### What to work on
Update everything in the material from the line containing "Task: Collapse the" down to the line containing "Action: [202, 246]" by changing "chart" to "graph", keeping all else the same, and return only those lines without the pictures.

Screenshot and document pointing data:
┌──

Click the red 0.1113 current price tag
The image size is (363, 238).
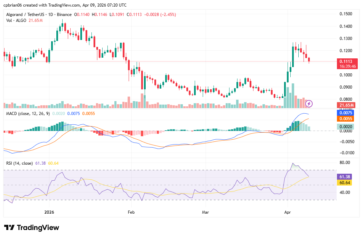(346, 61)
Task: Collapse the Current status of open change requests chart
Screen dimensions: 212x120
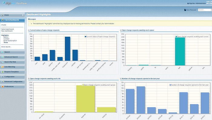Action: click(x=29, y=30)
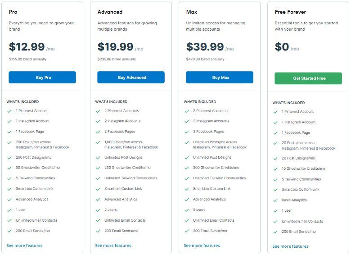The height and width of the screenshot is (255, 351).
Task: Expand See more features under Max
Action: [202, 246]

└──
┌──

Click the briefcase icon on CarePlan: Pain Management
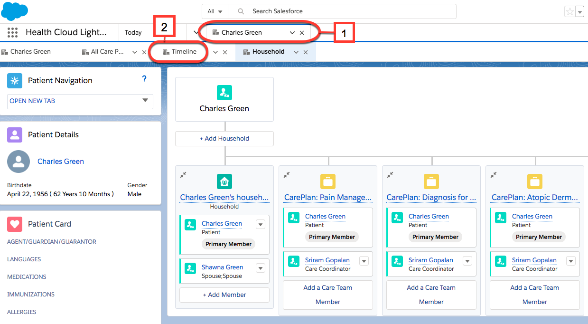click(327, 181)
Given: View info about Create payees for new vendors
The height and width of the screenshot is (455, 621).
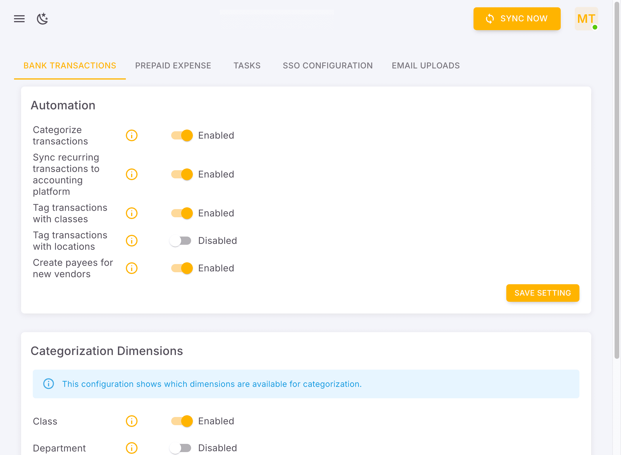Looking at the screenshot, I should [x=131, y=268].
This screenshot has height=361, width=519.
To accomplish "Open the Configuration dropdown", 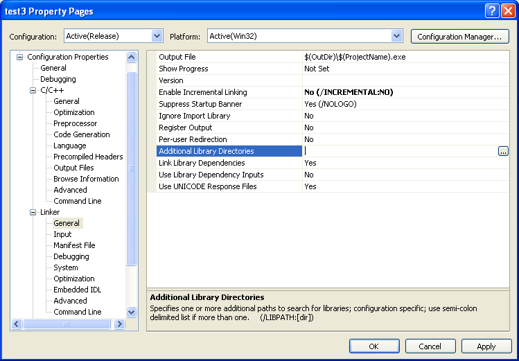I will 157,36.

└──

### Answer for this exercise
Task: Collapse the Current status of open change requests graph
Screen dimensions: 212x120
Action: click(x=29, y=30)
The height and width of the screenshot is (255, 351).
Task: Expand See more features under Max
Action: [202, 246]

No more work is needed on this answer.